PRESS RELEASE: New Government Prescription Program Threatens Native Health Access, Exemption Needed for Indian Health Care Providers
FOR IMMEDIATE RELEASE
WASHINGTON, D.C. (December 17, 2025) – On December 8, 2025, the NCUIH sent a letter to HRSA Administrator, Thomas J. Engels, to request an exemption for UIOs and Indian Health Care Providers from the 340B Rebate Model Pilot Program. This request is consistent with a Tribal request that has been made by both the HHS Secretary’s Tribal Advisory Committee (STAC) and the Centers for Medicaid and Medicare Services (CMS) Tribal Technical Advisory Group (TTAG).
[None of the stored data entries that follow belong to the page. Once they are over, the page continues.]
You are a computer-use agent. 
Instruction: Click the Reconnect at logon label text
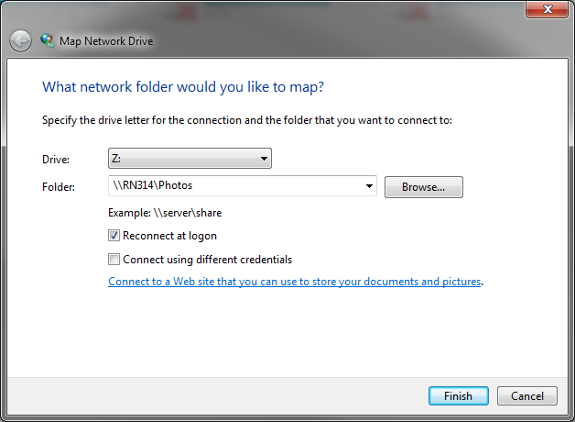(169, 236)
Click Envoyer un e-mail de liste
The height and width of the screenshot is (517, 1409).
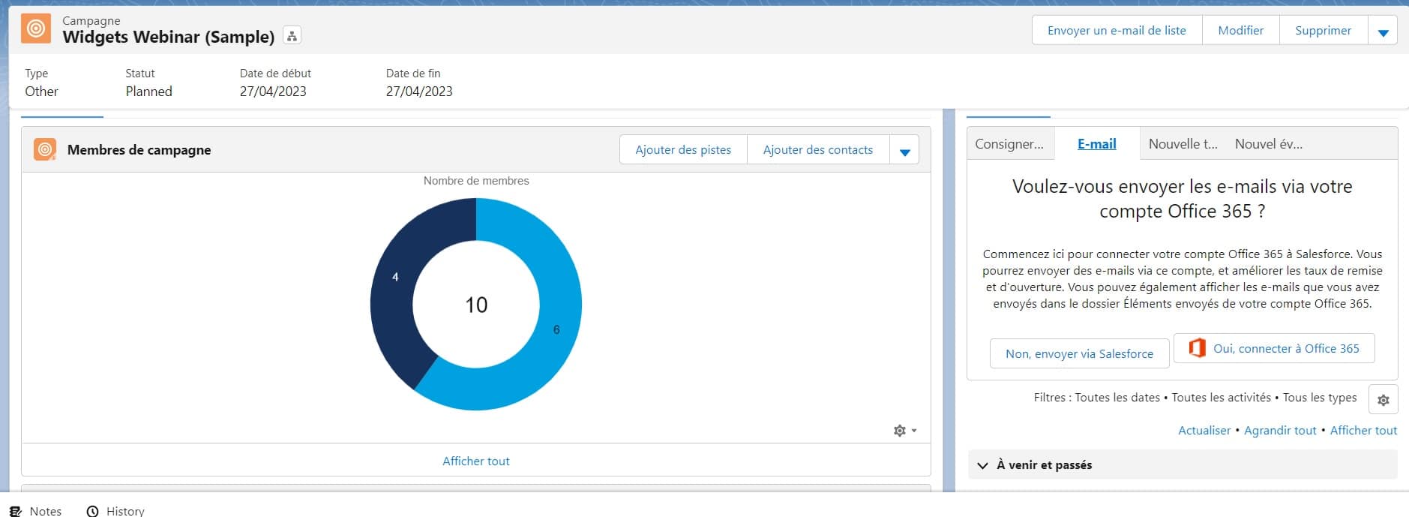[1116, 31]
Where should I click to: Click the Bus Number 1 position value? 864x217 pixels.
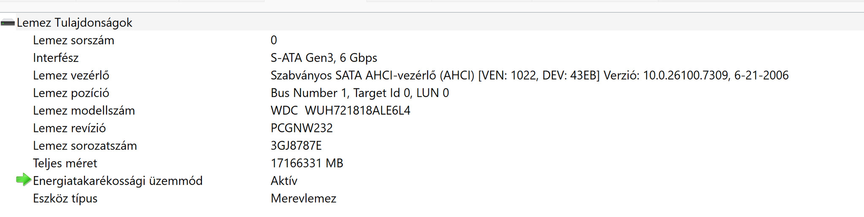coord(359,93)
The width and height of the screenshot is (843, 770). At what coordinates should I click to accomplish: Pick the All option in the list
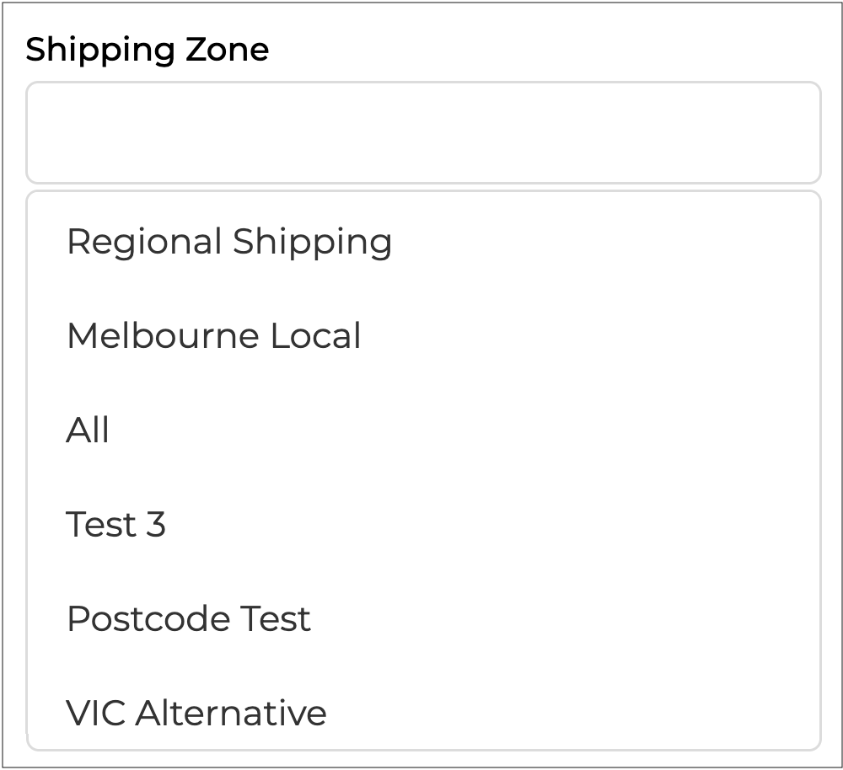88,430
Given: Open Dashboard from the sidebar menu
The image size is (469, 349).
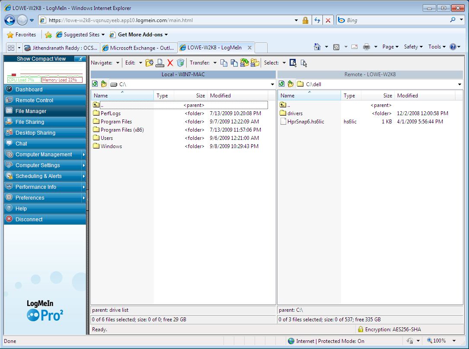Looking at the screenshot, I should [x=29, y=90].
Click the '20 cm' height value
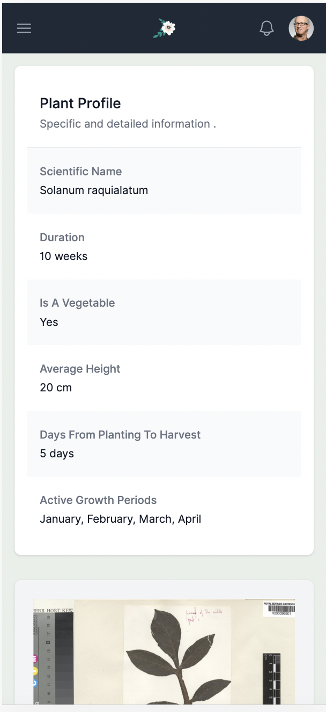The width and height of the screenshot is (326, 712). coord(56,388)
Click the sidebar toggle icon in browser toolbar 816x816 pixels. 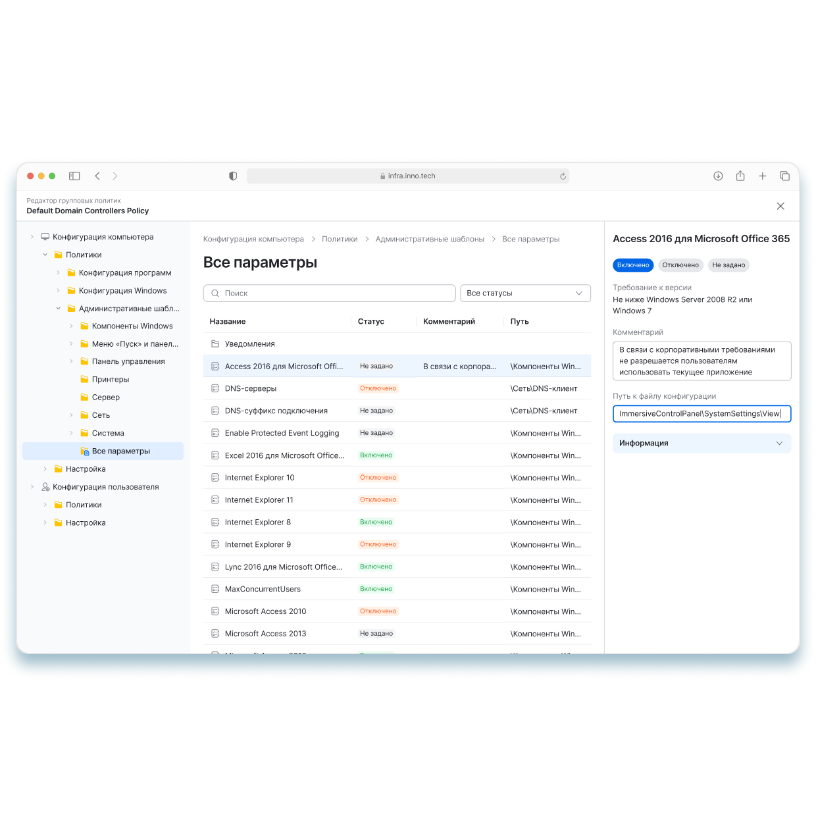click(74, 176)
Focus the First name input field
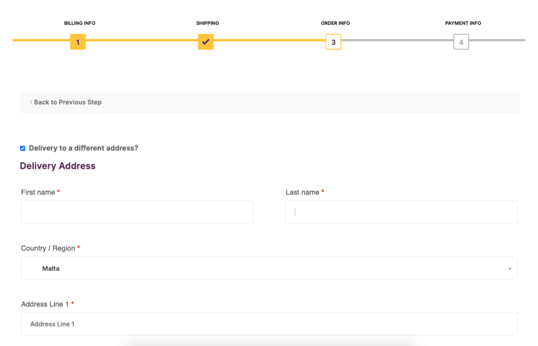538x346 pixels. pos(137,212)
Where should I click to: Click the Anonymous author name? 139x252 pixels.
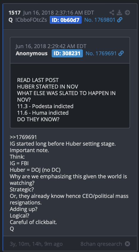(31, 53)
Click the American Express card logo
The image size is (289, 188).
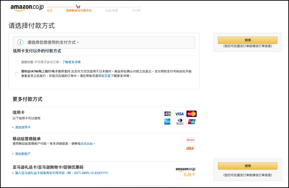point(168,122)
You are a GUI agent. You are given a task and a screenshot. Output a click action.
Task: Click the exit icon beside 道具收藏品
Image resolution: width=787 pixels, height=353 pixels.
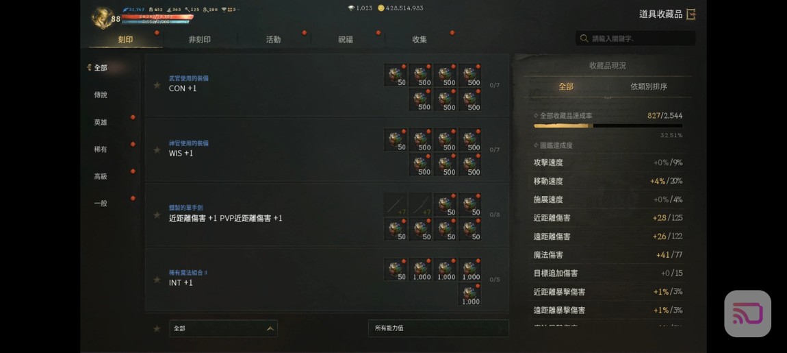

The National Council of Urban Indian Health (NCUIH) calls on the Health Resources and Services Administration (HRSA) to exempt Urban Indian Organizations (UIOs) and Indian Health Care Providers from HRSA’s 340B Rebate Model Pilot Program. This urgent request is to prevent the administrative and financial burden on UIOs and Indian Health Care Providers, and barriers to access to vital medications for American Indian and Alaska Native patients.
The Impact
Under the HRSA 340B Rebate Model Pilot Program, scheduled to begin January 1, 2026, covered entities will no longer receive 340B discounts at the point of purchase. Instead, entities must pay full Wholesale Acquisition Cost (WAC) upfront for 10 select drugs and later submit claims to receive manufacturer rebates. Medications used to treat diabetes, cardiovascular disease, and autoimmune conditions will increase substantially in cost for UIOs, which do not have the reserves to cover these costs while awaiting uncertain rebate payments.
25 out of the 41 UIOs across the country currently participate in the 340B program. UIOs that participate in the 340B program often have limited cash reserves and narrow operating margins, relying on 340B savings to support pharmacy services and access to vital medications for their American Indian and Alaska Native patients. For UIOs and Indian Health Care Providers, this model creates an immediate risk that threatens patient access to care.
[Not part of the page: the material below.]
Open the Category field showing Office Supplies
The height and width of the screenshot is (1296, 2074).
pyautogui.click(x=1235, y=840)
The rebate model shifts financial risk from manufacturers to health care providers, creating new financial and operational challenges for UIOs:
- Preliminary UIO feedback indicates that upfront drug purchasing costs range from $340,000 to $2.4 million annually for some UIOs that participate in the 340B program. Even temporary delays in rebate payments may significantly strain UIO operating budgets.
- The pilot introduces new requirements for rebate claim submission, tracking, and reporting. These changes may require additional staffing, IT system capacity, and administrative resources.
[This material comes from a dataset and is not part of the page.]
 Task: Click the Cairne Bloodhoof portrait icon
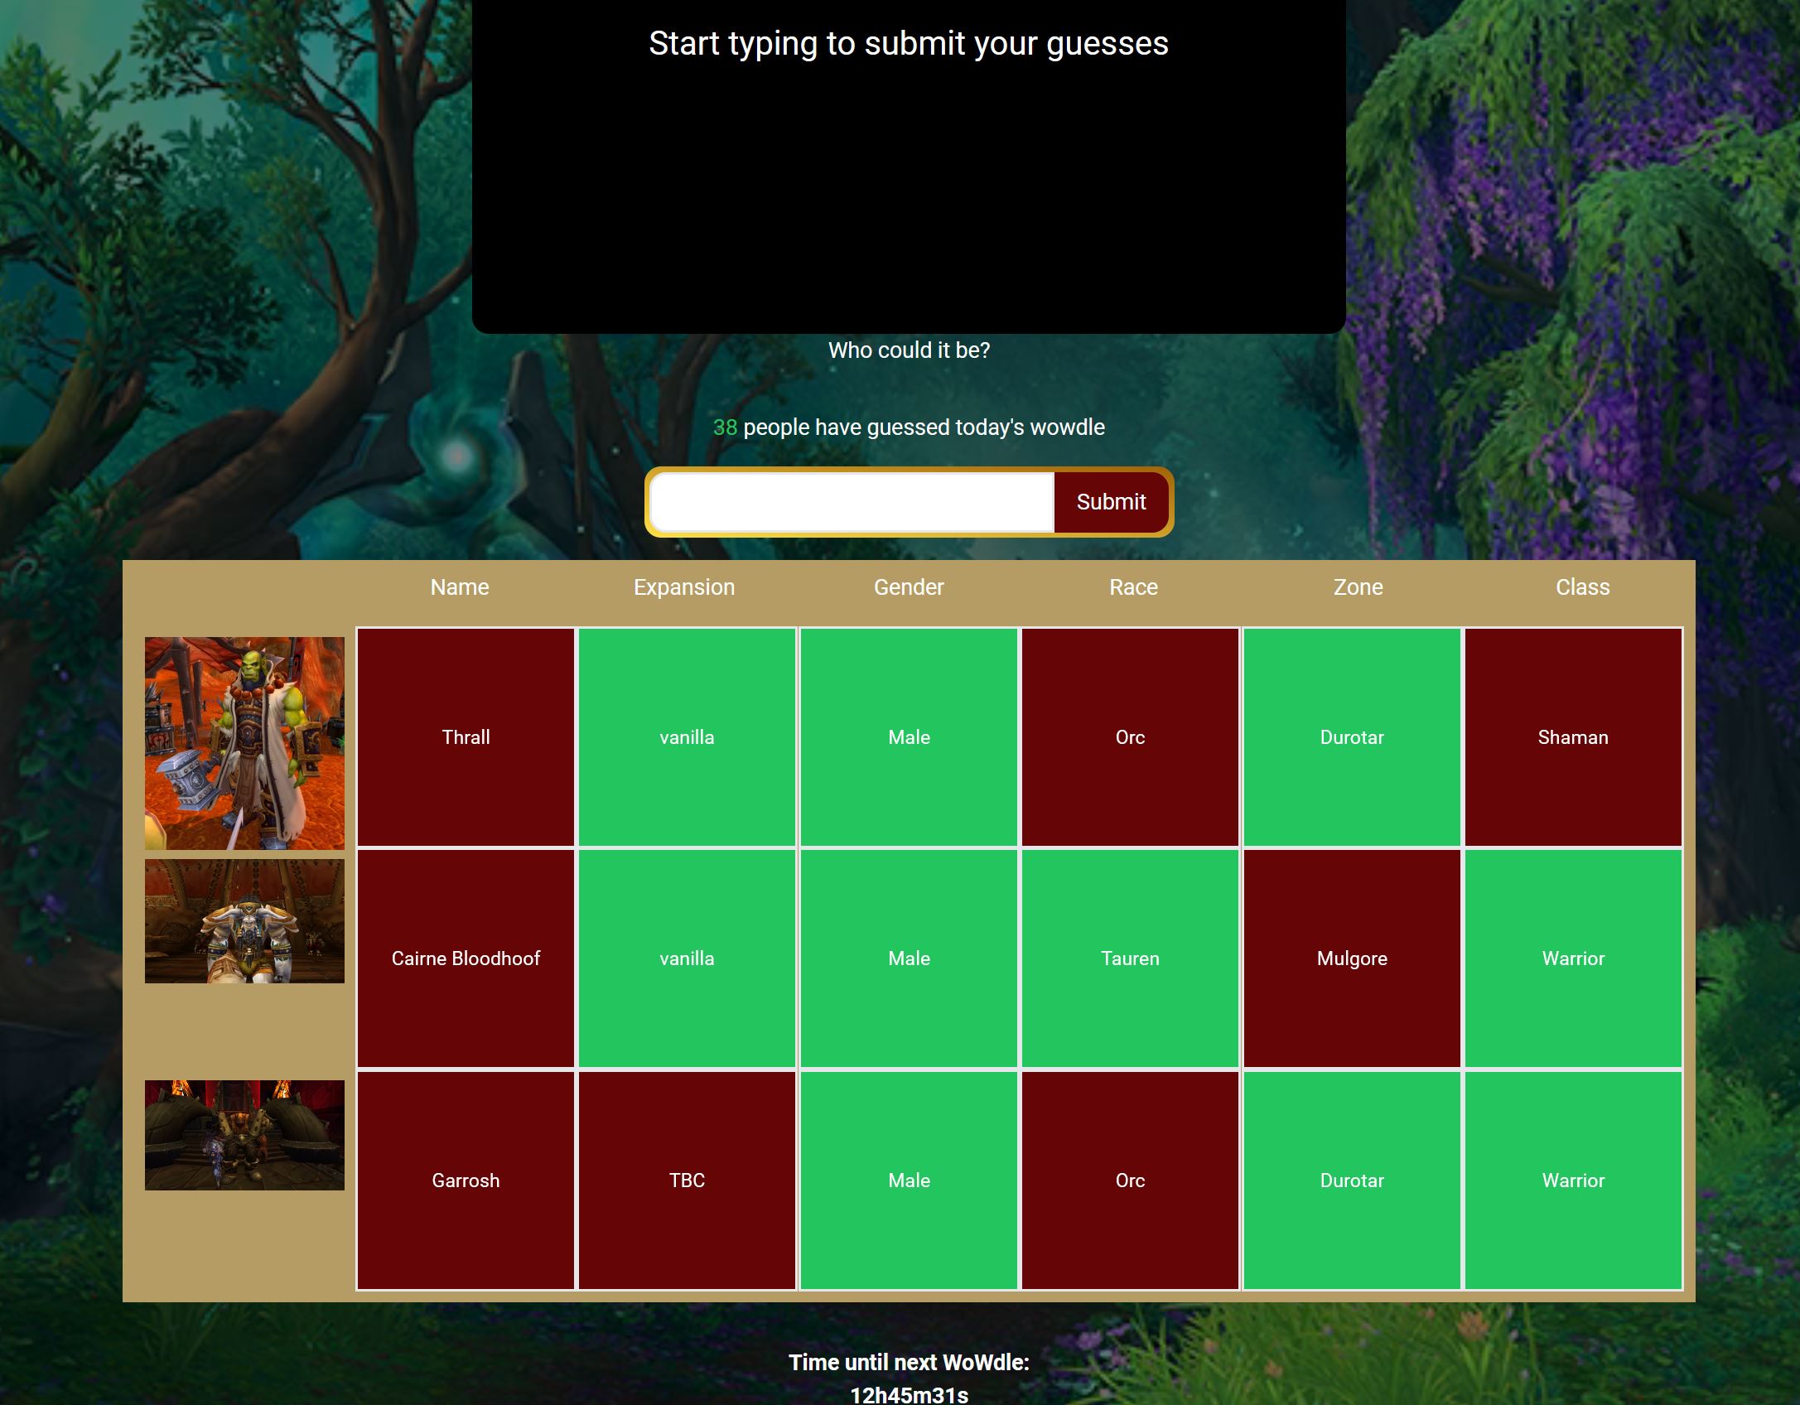[244, 920]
- Increased financial and operational pressures may affect the sustainability of UIO pharmacy operations and limit the ability to stock or dispense high-cost medications, jeopardizing access to medications for American Indian and Alaska Native patients.
Resources
- The Need for Exemption for Indian Health Care Providers from 340B Pilot
- HRSA – 340B Rebate Model Pilot Program
About NCUIH
The National Council of Urban Indian Health (NCUIH) is a national representative for the 41 Urban Indian Organizations contracting with the Indian Health Service under the Indian Health Care Improvement Act. NCUIH is devoted to the support and development of high quality and accessible health and public health services for American Indian and Alaska Native people living in urban areas.
NCUIH respects and supports Tribal sovereignty and the unique government-to-government relationship between our Tribal Nations and the United States. NCUIH works to support those federal laws, policies, and procedures that respect and uplift Tribal sovereignty and the government-to-government relationship. NCUIH does not support any federal law, policy, or procedure that infringes upon or in any way diminishes Tribal sovereignty or the government-to-government relationship.